▶ **Work order**: Only one stretch of the data below is needed. Output the lines from the one with "Task: Click the TradingView logo mark" up to and including the one with "Given: Open the Versie-informatie label", exactly as they stand.

▶ **Stored data**:
= Beginning of Section =
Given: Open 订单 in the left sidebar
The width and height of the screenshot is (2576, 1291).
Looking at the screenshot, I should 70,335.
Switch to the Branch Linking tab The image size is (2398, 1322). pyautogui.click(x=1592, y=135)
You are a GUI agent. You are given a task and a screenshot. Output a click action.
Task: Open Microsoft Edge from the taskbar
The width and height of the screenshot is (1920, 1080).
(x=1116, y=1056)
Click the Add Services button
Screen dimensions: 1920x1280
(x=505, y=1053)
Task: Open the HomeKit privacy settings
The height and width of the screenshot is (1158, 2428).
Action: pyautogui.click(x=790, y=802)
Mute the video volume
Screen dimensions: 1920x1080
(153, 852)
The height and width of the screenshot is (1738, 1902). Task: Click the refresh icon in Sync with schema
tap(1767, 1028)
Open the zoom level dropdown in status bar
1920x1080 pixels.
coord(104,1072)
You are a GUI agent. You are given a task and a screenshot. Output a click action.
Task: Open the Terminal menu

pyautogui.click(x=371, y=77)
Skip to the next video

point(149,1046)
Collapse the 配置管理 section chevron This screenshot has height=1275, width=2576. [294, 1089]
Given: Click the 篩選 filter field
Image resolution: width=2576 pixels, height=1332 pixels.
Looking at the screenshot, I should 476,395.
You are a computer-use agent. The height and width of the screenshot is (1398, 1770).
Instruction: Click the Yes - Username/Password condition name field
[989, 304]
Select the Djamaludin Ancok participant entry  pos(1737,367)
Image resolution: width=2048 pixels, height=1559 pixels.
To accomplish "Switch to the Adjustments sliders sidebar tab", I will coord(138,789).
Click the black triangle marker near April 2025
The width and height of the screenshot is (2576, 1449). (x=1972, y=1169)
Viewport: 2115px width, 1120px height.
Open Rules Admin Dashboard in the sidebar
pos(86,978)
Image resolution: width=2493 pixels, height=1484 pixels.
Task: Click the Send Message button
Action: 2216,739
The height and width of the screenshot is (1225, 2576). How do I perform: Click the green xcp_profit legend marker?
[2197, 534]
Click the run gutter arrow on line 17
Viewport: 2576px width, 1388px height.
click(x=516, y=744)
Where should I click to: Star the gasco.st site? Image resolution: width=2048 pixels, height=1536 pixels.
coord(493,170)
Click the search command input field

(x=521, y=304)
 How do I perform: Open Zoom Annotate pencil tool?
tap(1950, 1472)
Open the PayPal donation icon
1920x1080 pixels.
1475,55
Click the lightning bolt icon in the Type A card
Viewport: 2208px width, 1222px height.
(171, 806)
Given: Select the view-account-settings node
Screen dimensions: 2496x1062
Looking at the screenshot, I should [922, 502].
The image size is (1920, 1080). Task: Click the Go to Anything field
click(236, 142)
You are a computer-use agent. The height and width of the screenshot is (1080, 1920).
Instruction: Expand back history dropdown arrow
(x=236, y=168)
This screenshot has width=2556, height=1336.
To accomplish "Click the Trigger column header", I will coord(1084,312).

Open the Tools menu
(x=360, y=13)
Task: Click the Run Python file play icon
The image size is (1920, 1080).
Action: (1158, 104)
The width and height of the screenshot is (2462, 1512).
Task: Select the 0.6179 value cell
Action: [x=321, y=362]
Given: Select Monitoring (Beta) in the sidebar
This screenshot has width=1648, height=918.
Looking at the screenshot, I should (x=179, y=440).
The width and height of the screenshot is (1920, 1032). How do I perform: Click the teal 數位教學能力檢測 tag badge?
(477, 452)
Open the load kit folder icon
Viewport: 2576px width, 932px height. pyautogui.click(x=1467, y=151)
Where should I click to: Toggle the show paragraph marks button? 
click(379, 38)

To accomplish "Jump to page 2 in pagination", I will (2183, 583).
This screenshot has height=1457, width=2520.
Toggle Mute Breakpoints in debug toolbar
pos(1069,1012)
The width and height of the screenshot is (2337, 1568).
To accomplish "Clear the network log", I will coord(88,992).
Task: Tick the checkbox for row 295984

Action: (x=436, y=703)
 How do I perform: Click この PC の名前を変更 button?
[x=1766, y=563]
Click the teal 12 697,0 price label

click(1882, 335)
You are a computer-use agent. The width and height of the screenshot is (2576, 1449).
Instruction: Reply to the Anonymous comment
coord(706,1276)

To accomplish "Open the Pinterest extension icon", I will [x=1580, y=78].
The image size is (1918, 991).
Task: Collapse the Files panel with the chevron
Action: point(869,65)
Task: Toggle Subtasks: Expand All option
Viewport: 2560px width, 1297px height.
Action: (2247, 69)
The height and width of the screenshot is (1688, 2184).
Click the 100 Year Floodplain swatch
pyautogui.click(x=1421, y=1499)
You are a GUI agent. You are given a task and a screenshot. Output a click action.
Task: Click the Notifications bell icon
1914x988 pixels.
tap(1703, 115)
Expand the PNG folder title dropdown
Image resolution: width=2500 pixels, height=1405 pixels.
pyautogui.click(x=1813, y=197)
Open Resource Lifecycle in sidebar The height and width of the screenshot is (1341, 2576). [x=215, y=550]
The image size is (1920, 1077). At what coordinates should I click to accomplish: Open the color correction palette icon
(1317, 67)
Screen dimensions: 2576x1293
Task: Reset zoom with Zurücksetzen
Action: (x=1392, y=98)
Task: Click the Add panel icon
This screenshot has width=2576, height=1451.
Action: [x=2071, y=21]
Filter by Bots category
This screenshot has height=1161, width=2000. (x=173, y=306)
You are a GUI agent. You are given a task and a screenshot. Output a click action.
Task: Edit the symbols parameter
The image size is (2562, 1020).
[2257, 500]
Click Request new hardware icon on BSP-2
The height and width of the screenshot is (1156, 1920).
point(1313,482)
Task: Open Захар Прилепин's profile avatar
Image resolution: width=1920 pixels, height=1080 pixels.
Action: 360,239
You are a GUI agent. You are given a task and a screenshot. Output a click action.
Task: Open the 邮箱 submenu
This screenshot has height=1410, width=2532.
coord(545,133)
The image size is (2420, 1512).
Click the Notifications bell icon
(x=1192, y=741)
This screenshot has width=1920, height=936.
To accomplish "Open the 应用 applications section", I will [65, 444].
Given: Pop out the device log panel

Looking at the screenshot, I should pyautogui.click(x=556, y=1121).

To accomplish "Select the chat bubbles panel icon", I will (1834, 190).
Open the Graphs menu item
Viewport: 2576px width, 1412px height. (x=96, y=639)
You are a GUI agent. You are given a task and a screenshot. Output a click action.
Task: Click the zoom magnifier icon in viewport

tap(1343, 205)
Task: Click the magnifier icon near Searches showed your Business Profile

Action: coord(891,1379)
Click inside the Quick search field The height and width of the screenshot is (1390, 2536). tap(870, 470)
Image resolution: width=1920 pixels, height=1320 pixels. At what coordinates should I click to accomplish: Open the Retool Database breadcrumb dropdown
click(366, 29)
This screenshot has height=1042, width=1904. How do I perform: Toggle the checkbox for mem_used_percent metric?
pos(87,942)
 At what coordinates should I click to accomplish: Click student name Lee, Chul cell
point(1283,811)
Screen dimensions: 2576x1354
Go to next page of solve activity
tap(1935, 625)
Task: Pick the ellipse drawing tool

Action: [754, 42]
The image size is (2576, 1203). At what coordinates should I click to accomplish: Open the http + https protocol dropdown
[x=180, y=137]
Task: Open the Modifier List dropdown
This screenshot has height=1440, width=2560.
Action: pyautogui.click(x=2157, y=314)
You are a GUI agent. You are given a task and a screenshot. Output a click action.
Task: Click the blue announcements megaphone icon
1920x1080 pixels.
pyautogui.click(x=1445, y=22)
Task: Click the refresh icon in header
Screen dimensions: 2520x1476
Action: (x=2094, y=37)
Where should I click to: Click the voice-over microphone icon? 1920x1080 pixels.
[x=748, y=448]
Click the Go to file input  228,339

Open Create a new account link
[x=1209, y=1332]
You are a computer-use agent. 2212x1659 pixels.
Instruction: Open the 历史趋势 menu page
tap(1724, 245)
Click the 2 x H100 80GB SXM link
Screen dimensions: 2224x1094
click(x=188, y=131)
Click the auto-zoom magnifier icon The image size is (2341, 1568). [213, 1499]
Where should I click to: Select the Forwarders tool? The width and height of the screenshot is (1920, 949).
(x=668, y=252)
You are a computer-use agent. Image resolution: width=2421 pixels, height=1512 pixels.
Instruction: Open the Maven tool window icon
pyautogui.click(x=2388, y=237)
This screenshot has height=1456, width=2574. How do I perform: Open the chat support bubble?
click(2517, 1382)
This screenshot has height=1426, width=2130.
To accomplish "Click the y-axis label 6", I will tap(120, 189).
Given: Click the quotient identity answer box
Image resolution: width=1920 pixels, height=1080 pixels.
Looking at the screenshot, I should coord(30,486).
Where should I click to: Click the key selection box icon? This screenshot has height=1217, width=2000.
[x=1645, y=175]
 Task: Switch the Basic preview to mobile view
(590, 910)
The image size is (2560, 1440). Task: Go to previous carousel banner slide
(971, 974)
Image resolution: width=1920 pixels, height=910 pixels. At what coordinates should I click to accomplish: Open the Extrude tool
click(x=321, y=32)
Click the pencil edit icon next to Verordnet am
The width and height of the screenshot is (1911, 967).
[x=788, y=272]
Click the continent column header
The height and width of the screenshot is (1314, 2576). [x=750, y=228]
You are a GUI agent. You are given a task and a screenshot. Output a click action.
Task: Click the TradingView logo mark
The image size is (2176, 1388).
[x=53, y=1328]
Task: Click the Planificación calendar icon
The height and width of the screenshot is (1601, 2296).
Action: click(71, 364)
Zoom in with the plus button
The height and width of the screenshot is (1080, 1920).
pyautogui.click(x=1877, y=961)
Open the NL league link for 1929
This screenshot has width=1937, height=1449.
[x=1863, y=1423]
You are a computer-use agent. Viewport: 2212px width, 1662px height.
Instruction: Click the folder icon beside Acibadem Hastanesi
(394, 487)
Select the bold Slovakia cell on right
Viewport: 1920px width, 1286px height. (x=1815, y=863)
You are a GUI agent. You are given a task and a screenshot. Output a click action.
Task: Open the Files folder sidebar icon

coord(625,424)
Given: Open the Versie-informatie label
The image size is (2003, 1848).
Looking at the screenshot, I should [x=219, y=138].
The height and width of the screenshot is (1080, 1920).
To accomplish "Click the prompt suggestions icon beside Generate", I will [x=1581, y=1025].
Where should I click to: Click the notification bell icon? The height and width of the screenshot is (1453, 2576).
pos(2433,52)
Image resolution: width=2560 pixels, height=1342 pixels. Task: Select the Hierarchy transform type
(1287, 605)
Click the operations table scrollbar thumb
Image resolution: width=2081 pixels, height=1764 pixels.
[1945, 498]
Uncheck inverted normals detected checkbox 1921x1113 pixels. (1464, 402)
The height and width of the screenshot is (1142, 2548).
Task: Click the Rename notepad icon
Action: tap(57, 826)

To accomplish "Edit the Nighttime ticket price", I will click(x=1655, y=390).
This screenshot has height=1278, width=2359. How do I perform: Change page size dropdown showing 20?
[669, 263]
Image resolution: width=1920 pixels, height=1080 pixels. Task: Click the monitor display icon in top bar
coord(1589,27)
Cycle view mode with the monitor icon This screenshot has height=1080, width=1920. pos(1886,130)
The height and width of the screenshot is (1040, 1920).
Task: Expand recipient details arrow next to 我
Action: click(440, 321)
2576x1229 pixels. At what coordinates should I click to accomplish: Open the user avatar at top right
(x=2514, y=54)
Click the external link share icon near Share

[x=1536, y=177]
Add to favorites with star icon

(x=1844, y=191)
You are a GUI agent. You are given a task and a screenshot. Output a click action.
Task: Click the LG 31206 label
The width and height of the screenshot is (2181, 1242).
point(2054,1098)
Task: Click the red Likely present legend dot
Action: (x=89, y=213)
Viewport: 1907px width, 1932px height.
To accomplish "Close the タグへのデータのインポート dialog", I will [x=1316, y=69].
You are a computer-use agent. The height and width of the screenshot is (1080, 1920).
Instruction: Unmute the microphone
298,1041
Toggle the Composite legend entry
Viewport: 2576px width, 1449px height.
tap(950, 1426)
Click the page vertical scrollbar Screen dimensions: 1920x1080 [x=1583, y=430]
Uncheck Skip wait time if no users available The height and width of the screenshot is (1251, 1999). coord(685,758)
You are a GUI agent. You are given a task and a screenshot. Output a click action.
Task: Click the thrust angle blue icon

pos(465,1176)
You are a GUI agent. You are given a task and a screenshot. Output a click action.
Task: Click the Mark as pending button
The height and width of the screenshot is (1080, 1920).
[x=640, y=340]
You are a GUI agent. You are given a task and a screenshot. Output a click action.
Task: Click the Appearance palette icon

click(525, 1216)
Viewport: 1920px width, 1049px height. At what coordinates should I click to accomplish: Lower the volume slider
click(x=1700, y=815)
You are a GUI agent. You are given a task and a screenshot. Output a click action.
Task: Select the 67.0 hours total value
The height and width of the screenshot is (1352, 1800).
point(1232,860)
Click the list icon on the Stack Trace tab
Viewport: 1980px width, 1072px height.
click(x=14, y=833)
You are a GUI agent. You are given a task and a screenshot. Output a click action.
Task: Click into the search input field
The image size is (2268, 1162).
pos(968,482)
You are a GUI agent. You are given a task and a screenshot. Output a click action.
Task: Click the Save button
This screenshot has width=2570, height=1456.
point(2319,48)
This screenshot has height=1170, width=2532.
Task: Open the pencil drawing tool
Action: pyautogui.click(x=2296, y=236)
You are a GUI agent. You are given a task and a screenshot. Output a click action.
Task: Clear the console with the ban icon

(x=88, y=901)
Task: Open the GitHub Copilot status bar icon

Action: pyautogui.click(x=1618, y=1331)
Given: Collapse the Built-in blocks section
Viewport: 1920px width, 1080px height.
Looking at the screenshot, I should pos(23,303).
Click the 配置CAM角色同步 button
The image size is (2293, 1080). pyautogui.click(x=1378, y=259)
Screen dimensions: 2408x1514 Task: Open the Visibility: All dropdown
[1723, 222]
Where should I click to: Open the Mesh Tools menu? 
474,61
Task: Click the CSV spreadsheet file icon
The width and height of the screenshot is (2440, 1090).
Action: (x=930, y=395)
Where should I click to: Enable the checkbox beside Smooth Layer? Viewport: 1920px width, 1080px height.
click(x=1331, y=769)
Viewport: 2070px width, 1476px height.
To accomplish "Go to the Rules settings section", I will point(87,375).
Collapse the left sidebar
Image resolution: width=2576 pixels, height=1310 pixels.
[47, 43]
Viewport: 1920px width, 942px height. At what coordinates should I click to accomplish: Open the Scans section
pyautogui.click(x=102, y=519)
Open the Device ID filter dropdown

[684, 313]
= End of Section =
▶ **Result**:
Task: Click the TradingView logo mark
The image size is (2176, 1388).
[x=53, y=1328]
Task: Click the Planificación calendar icon
The height and width of the screenshot is (1601, 2296).
Action: click(71, 364)
Zoom in with the plus button
The height and width of the screenshot is (1080, 1920).
pyautogui.click(x=1877, y=961)
Open the NL league link for 1929
This screenshot has width=1937, height=1449.
[x=1863, y=1423]
You are a computer-use agent. Viewport: 2212px width, 1662px height.
Instruction: Click the folder icon beside Acibadem Hastanesi
(394, 487)
Select the bold Slovakia cell on right
Viewport: 1920px width, 1286px height. (x=1815, y=863)
You are a GUI agent. You are given a task and a screenshot. Output a click action.
Task: Open the Files folder sidebar icon

coord(625,424)
Given: Open the Versie-informatie label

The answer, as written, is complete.